Stored data:
--

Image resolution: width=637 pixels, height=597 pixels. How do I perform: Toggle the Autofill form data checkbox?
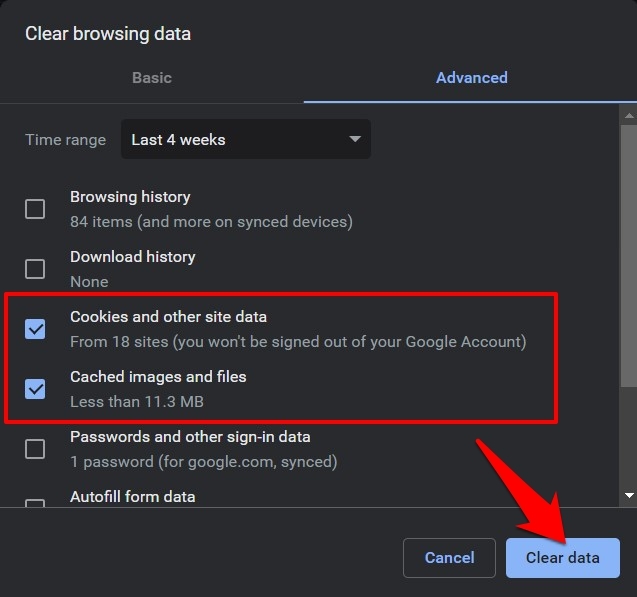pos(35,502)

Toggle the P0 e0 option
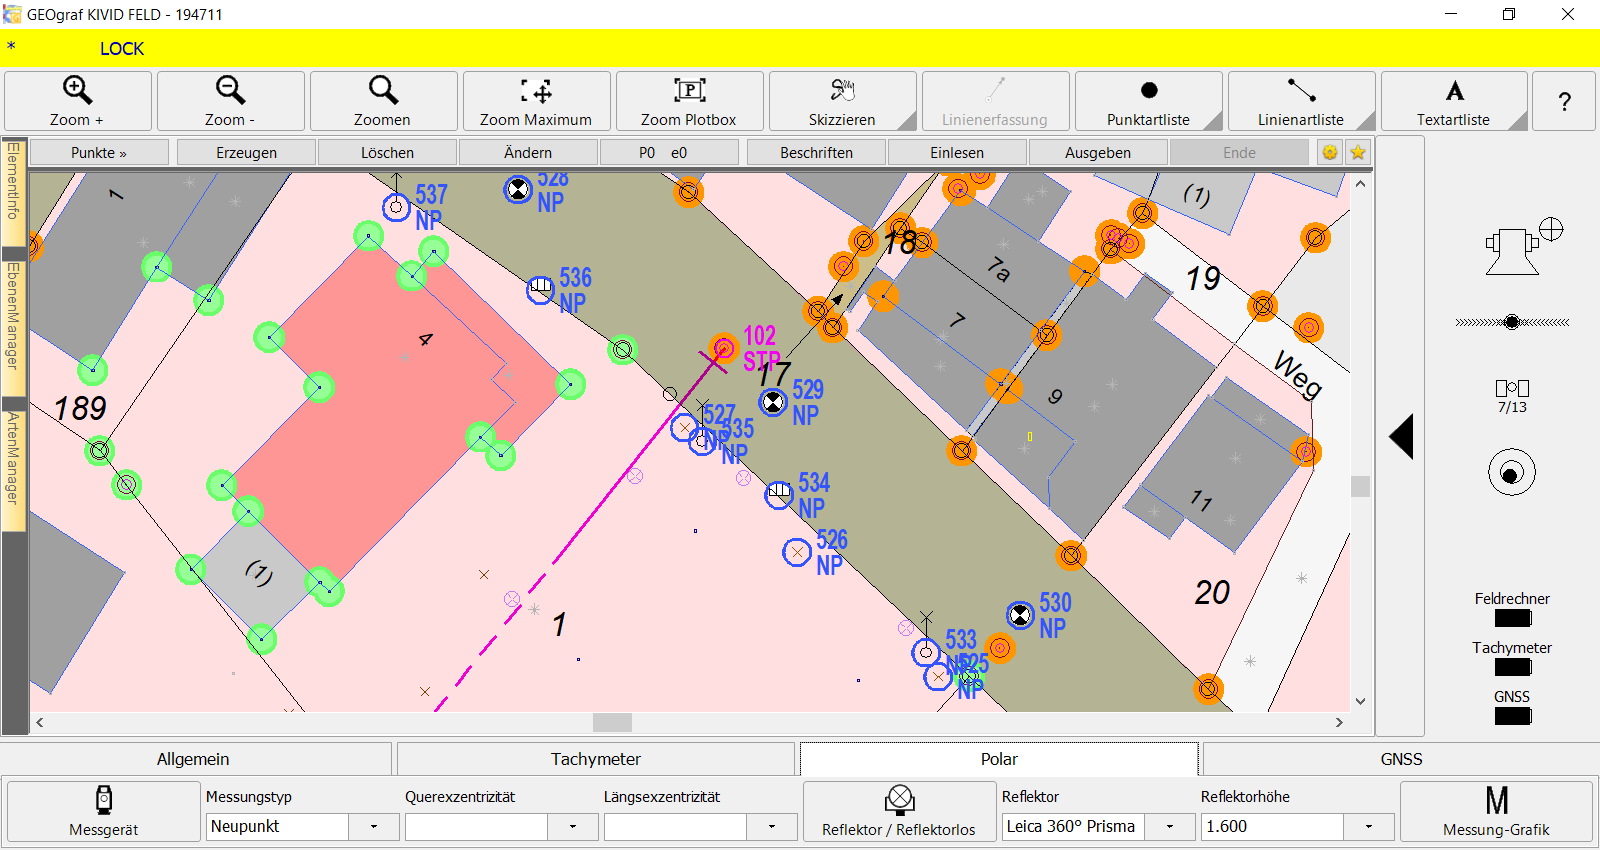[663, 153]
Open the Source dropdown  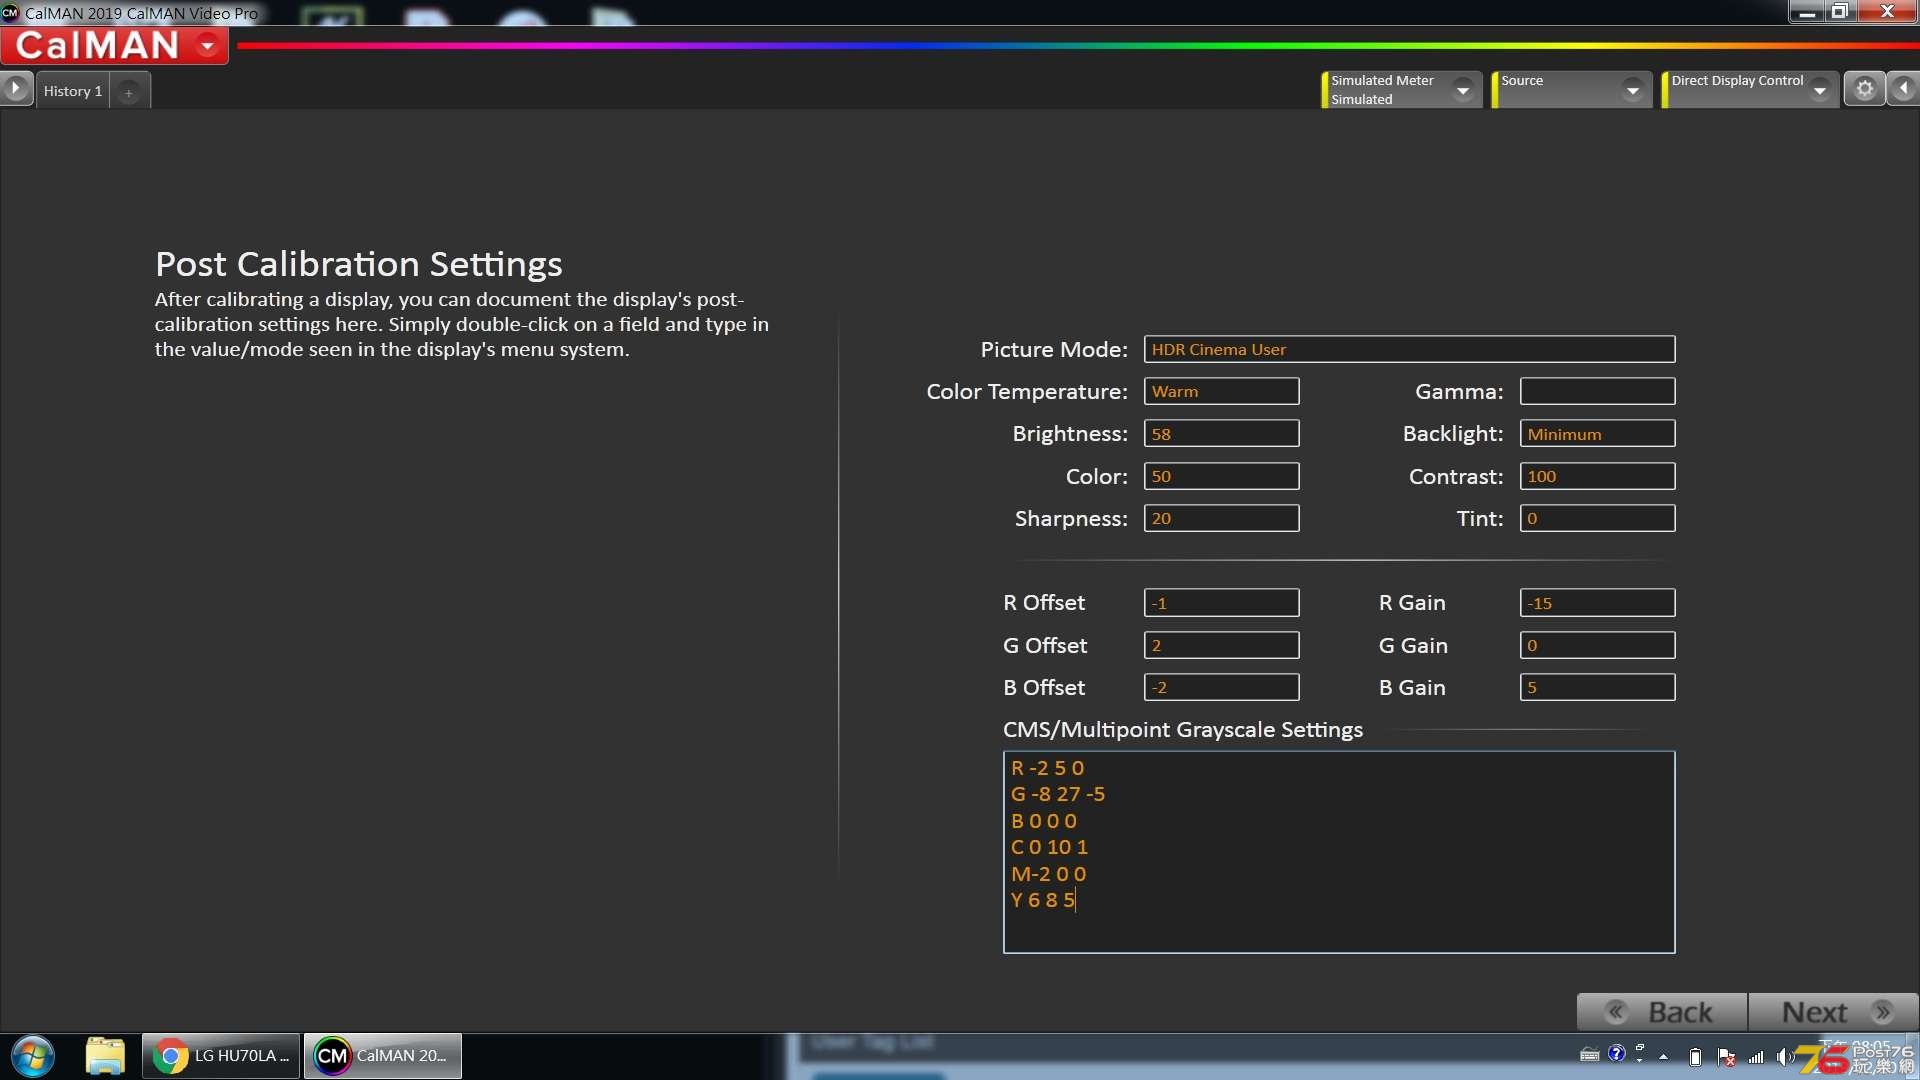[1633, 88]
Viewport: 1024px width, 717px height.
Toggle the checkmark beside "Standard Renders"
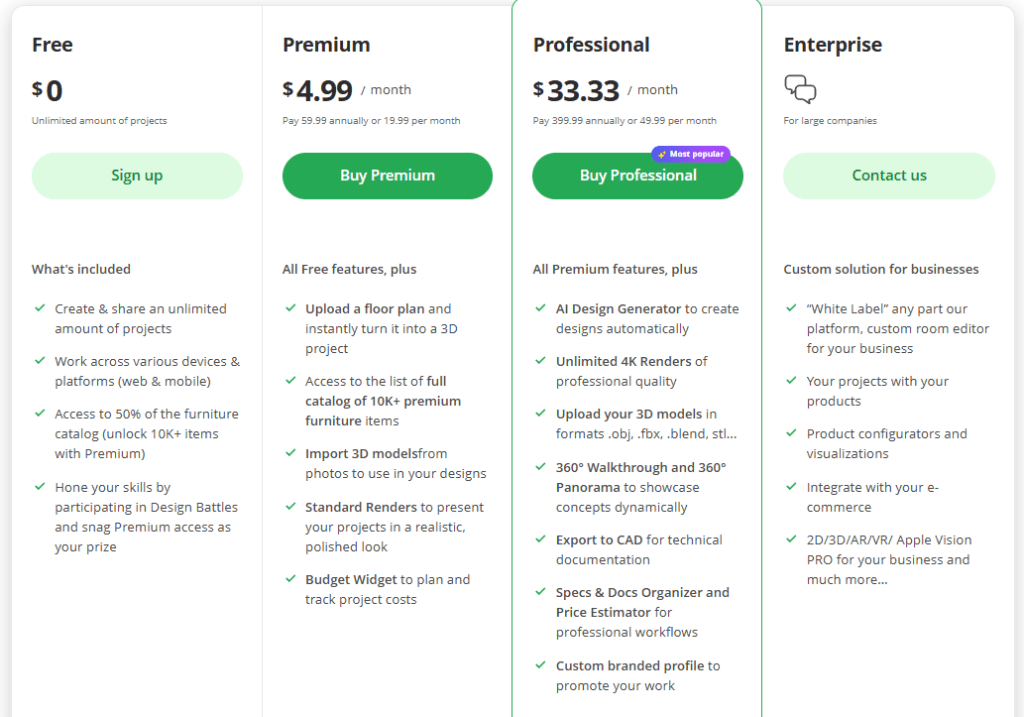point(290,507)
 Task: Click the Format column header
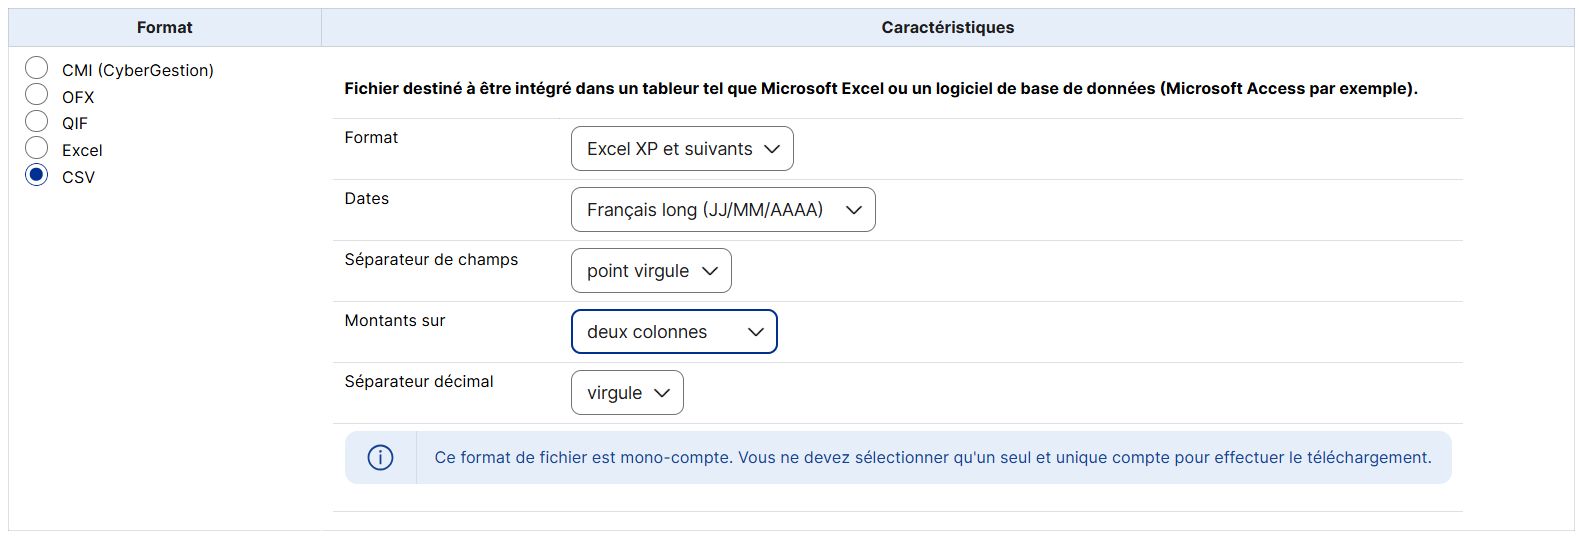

--

WORK TO COMPLETE:
Your copy must start at the line that holds "Toggle the checkmark" and end at the last line of the data, both included; it must contain no pictures.

COMPLETED TASK:
Toggle the checkmark beside "Standard Renders"
point(290,507)
 Task: Click the Format column header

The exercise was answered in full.